Data records
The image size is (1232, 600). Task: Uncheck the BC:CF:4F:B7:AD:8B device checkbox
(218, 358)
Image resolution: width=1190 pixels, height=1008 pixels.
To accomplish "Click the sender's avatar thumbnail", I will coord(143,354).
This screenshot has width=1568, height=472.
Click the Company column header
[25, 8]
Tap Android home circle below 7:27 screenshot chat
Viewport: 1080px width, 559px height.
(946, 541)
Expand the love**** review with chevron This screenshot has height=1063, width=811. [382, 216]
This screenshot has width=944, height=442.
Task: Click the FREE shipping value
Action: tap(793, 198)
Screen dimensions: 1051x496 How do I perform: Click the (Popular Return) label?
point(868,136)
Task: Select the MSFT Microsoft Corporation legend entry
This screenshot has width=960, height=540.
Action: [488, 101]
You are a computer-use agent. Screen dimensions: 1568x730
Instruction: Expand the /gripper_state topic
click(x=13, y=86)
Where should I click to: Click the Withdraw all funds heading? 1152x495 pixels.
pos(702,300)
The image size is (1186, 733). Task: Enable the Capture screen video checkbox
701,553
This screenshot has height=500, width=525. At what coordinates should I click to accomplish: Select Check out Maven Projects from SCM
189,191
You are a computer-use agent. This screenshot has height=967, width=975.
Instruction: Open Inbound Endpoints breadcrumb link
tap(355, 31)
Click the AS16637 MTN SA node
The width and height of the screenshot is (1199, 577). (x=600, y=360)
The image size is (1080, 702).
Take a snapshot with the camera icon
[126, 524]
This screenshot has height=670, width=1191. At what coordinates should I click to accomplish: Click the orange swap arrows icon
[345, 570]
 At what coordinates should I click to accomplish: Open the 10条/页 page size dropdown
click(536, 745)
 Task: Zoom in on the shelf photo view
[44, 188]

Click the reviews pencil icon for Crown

§ WORK INSTRUCTIONS
Print all the data above word for word.

§ REPLY TO THE TASK
The image size is (1232, 600). Task: Uncheck the BC:CF:4F:B7:AD:8B device checkbox
(218, 358)
Image resolution: width=1190 pixels, height=1008 pixels.
To accomplish "Click the sender's avatar thumbnail", I will coord(143,354).
This screenshot has width=1568, height=472.
Click the Company column header
[25, 8]
Tap Android home circle below 7:27 screenshot chat
Viewport: 1080px width, 559px height.
(946, 541)
Expand the love**** review with chevron This screenshot has height=1063, width=811. [382, 216]
This screenshot has width=944, height=442.
Task: Click the FREE shipping value
Action: tap(793, 198)
Screen dimensions: 1051x496 How do I perform: Click the (Popular Return) label?
point(868,136)
Task: Select the MSFT Microsoft Corporation legend entry
This screenshot has width=960, height=540.
Action: [488, 101]
You are a computer-use agent. Screen dimensions: 1568x730
Instruction: Expand the /gripper_state topic
click(x=13, y=86)
Where should I click to: Click the Withdraw all funds heading? 1152x495 pixels.
pos(702,300)
The image size is (1186, 733). Task: Enable the Capture screen video checkbox
701,553
This screenshot has height=500, width=525. At what coordinates should I click to accomplish: Select Check out Maven Projects from SCM
189,191
You are a computer-use agent. This screenshot has height=967, width=975.
Instruction: Open Inbound Endpoints breadcrumb link
tap(355, 31)
Click the AS16637 MTN SA node
The width and height of the screenshot is (1199, 577). (x=600, y=360)
The image size is (1080, 702).
Take a snapshot with the camera icon
[126, 524]
This screenshot has height=670, width=1191. At what coordinates should I click to accomplish: Click the orange swap arrows icon
[345, 570]
 At what coordinates should I click to accomplish: Open the 10条/页 page size dropdown
click(536, 745)
 Task: Zoom in on the shelf photo view
[44, 188]

Click the reviews pencil icon for Crown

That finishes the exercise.